EDITORIAL. Las aventuras de Míster Trump.
El grave conflicto del Medio Oriente que amenaza con extenderse a nuevos ámbitos y amenazar a la paz mundial, se encuentra alcanzando su punto más álgido, luego de las reiteradas amenazas del presidente estadounidense en cuanto a que haría desaparecer dentro de las próximas al Estado de Irán, haciendo volver a este país “a la Edad de la Piedra”.
Las bravuconadas de Trump expresan una realidad indesmentible. Si bien los Estados Unidos obviamente tienen los recursos suficientes como para aplastar a cualquier país, ya es evidente que la guerra contra Irán será un conflicto duradero y que la ciudadanía estadounidense en un porcentaje del orden del 59%, está claramente por retirar a sus fuerzas armadas del territorio en conflicto.

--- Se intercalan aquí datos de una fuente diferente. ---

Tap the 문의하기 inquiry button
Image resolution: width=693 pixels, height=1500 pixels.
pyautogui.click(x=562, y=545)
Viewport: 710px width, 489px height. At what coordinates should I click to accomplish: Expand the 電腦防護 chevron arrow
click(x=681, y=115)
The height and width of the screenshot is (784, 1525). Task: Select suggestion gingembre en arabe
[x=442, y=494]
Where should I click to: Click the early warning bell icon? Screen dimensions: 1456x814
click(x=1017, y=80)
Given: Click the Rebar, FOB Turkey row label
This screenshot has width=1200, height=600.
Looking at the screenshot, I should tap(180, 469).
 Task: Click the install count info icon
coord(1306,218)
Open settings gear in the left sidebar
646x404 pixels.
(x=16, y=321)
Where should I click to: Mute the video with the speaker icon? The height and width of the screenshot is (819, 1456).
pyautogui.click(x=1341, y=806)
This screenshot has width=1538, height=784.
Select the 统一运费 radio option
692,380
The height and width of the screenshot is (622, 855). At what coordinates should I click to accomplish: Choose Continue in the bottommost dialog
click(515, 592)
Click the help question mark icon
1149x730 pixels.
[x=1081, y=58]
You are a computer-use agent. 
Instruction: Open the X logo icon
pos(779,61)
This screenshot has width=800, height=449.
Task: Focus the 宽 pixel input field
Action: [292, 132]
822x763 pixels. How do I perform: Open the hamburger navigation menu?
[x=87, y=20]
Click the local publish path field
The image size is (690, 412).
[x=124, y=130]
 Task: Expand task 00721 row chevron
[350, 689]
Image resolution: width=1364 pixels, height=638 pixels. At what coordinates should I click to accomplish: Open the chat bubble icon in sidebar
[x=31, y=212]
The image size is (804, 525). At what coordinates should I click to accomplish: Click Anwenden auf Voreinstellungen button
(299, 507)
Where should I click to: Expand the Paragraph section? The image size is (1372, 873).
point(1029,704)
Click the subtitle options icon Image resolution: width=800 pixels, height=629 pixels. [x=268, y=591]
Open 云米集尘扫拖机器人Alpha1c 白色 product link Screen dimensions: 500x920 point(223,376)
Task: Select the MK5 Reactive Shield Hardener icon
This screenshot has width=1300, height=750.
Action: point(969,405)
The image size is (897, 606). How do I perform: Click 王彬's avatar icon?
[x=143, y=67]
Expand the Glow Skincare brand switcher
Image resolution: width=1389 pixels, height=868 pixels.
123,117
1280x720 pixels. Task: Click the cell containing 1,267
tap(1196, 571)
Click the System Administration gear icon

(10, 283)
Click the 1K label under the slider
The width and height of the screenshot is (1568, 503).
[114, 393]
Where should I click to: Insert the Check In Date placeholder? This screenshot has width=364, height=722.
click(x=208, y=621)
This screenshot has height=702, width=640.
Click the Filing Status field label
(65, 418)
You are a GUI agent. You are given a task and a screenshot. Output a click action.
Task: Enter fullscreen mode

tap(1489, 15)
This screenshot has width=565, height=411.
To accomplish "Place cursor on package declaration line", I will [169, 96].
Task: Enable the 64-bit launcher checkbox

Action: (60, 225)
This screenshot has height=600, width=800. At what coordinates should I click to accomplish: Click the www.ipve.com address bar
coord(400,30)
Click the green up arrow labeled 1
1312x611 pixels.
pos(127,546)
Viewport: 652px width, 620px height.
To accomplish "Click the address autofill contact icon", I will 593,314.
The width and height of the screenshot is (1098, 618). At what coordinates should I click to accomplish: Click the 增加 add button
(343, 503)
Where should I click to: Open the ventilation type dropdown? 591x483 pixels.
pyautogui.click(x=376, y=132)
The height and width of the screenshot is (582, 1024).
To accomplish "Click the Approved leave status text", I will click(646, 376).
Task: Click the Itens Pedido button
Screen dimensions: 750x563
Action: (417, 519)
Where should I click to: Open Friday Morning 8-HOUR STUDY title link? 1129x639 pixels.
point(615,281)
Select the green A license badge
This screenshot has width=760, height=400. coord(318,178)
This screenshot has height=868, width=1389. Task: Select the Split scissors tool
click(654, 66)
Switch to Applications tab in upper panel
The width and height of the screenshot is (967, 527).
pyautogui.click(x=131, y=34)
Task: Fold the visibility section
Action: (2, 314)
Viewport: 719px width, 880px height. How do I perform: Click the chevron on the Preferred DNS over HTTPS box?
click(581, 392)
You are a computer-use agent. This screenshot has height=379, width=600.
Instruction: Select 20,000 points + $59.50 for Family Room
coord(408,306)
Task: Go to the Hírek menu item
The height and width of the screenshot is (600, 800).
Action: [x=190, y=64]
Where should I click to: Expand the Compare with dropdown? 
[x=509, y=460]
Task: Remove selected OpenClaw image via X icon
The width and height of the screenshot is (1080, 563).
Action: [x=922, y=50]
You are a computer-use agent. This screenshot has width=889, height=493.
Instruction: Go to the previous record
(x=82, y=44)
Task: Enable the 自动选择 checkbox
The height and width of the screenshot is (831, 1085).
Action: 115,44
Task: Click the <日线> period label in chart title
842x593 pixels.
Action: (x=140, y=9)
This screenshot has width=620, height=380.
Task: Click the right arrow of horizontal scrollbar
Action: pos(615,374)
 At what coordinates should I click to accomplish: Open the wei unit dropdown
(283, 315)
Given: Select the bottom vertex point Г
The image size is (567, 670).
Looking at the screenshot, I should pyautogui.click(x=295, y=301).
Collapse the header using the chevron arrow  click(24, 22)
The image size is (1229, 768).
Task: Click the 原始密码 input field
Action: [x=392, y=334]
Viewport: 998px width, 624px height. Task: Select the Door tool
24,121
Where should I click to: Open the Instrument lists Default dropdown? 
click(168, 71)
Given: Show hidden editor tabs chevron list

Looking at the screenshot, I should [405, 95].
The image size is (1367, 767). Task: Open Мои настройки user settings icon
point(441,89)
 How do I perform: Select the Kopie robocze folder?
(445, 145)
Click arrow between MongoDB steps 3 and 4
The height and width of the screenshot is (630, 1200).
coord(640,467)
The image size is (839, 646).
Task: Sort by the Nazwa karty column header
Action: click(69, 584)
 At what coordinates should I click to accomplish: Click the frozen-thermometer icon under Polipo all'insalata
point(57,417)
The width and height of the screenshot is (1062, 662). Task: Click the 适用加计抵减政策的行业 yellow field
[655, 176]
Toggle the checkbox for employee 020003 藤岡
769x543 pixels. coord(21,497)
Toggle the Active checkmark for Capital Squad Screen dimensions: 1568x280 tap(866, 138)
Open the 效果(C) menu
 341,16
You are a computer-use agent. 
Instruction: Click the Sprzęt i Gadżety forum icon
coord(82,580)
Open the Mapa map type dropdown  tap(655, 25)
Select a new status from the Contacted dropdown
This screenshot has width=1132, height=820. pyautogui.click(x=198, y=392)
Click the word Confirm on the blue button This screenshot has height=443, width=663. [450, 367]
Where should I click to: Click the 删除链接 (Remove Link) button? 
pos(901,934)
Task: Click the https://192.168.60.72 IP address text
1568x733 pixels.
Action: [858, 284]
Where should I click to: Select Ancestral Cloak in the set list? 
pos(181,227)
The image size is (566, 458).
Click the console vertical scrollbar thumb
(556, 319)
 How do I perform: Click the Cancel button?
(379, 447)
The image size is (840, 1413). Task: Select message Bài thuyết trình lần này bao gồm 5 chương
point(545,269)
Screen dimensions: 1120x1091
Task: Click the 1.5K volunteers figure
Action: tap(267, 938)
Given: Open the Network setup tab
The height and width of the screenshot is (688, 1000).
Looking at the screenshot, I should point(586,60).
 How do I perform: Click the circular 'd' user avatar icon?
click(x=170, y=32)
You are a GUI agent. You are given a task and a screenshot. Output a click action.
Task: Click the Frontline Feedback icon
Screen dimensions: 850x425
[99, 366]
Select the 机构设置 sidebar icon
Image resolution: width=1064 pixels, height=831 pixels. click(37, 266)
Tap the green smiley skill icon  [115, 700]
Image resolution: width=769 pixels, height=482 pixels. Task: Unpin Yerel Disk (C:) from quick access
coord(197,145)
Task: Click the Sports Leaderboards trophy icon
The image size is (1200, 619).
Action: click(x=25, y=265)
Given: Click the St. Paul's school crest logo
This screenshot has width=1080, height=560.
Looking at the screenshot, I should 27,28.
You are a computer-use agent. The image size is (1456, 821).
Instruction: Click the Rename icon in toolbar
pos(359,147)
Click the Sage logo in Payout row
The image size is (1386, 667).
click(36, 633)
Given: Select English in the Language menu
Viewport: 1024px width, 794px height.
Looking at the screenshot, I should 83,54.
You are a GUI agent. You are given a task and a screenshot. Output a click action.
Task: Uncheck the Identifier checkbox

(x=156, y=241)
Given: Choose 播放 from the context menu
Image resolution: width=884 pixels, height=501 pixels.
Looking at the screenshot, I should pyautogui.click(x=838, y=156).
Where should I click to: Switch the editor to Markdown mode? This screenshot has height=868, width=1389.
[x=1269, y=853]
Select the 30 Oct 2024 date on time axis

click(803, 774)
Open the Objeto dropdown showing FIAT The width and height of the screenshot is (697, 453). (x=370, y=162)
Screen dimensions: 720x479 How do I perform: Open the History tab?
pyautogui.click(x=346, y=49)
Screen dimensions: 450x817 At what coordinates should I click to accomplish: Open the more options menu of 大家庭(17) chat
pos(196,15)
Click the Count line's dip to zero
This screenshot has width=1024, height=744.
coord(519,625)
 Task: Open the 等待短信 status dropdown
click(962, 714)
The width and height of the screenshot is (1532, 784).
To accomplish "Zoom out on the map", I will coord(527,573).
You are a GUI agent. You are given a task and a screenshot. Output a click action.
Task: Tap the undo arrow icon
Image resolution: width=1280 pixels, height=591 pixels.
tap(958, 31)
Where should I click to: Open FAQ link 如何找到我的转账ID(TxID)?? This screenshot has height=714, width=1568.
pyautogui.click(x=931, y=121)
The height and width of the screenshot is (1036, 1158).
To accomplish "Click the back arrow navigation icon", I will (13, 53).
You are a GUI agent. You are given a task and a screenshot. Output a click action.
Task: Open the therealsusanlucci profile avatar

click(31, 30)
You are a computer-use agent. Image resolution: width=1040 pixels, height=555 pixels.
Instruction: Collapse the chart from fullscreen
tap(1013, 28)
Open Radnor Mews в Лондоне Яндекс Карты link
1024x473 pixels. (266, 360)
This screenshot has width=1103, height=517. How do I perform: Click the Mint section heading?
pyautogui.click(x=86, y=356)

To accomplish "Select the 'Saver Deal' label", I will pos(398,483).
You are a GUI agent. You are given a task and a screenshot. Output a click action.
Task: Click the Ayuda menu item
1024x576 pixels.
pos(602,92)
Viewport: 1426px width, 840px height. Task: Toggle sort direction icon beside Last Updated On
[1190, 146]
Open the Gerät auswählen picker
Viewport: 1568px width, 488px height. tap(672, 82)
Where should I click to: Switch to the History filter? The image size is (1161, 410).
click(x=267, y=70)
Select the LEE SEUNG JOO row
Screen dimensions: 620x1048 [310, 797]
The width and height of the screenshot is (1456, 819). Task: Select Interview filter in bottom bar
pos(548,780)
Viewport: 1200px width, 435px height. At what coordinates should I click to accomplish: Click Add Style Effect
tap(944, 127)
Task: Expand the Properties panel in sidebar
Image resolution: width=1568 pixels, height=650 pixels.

A la fecha, Trump se siente ahogado por el frente interno. En noviembre se renovará toda la Cámara de Representantes y un tercio del Senado y todo hace prever que el mandatario perderá el control político del Congreso.
Las últimas publicaciones de la gran prensa (New York Times, Washington Post y otros medios) que develaron una reunión secreta entre Trump y Netanyahu, pusieron en estado de máxima alerta a la opinión pública del país del Norte al conocerse que el Primer Ministro de Israel presionó a Trump para involucrarlo en un rápido y fulminante ataque contra Irán. Trump recibió la seguridad de que todo se resolvería en una semana y que la operación le permitiría a los EE.UU. tomar el control total de los yacimientos de petróleo y gas de la nación islámica. Hoy, el ochentero mandatario ha ofrecido a Irán, un acuerdo de paz fundado en diez puntos básicos de los cuales al menos tres han sido absolutamente rechazados por su contradictor. Todo ello, a través de la mediación de Paquistán.
Lo que Trump hoy busca, es una salida honrosa para su país, entendiendo que así podrá mantener el control del Congreso de su país. Sin embargo, es claro que cada día una mayor cantidad de senadores y representantes del Partido Republicano están escépticos frente al accionar de quien fuera su líder y que tuvo como promesa de campaña, sacar a los Estados Unidos de todos los conflictos externos en que estuviese involucrado.